= Théâtre des Variétés-Amusantes =

The Théâtre des Variétés-Amusantes (/fr/) was a theatre company in Paris.

==History==
In 1778, Louis Lécluse (or Lécluze), a former actor at the Opéra-Comique turned dentist, opened a theatre at foire Saint-Laurent, which shortly afterwards he transferred to the boulevard du Temple, at the corner of rue de Lancry and rue de Bondy (now rue René-Boulanger, Xe arrondissement).
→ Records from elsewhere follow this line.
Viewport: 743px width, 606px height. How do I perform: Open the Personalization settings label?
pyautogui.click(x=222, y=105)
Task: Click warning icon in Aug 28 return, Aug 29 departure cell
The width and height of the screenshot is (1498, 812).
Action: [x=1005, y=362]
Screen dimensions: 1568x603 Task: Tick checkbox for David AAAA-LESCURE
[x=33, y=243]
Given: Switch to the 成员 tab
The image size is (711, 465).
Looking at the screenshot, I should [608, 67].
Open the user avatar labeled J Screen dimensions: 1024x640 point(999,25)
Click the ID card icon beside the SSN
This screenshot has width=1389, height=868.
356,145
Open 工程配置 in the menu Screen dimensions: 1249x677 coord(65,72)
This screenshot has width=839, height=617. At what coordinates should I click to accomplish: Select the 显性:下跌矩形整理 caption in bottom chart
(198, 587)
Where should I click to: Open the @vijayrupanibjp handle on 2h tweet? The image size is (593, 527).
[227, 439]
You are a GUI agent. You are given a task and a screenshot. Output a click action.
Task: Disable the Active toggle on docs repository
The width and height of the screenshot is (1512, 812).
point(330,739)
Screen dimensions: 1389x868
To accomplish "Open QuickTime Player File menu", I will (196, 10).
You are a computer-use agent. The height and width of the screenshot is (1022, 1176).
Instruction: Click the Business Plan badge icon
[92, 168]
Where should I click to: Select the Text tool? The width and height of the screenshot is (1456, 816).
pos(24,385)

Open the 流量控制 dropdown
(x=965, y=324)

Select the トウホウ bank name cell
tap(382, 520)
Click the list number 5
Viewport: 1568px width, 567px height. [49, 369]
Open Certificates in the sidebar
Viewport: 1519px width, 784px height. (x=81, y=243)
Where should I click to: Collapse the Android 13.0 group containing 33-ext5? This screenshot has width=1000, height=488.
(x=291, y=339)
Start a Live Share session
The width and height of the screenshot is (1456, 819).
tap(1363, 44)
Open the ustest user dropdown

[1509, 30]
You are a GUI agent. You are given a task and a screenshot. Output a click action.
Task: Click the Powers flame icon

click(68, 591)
Unable to bear the hostility this new enterprise generated, Lécluse ceded his theatre and its company to three former dancers of the Opéra – Fierville fils, Malter and Hamoir – as well as the financier Lemercier. The theatre opened on 12 April 1779 and it attracted large audiences by its varied and well-performed repertoire. Dorvigny wrote several plays for it, including Janot ou les Battus paient l'amende (11 June 1779), which was a great success.

In 1784, the theatre's directors had their privilege revoked by a Conseil d'État decree, in favour of Gaillard and Dorfeuille, after a complaint from the Académie royale de Musique. The new directors moved the theatre to the Palais-Royal and opened their new building on 1 January 1785, under the name Variétés du Palais-Royal. Its fare until that date had been farces, which they replaced with comedies, welcoming Monvel and Julie Candeille, then Talma, Dugazon and Mme Vestris. From then on the theatre was renamed the Théâtre-Français de la rue Richelieu, then the Théâtre de la République.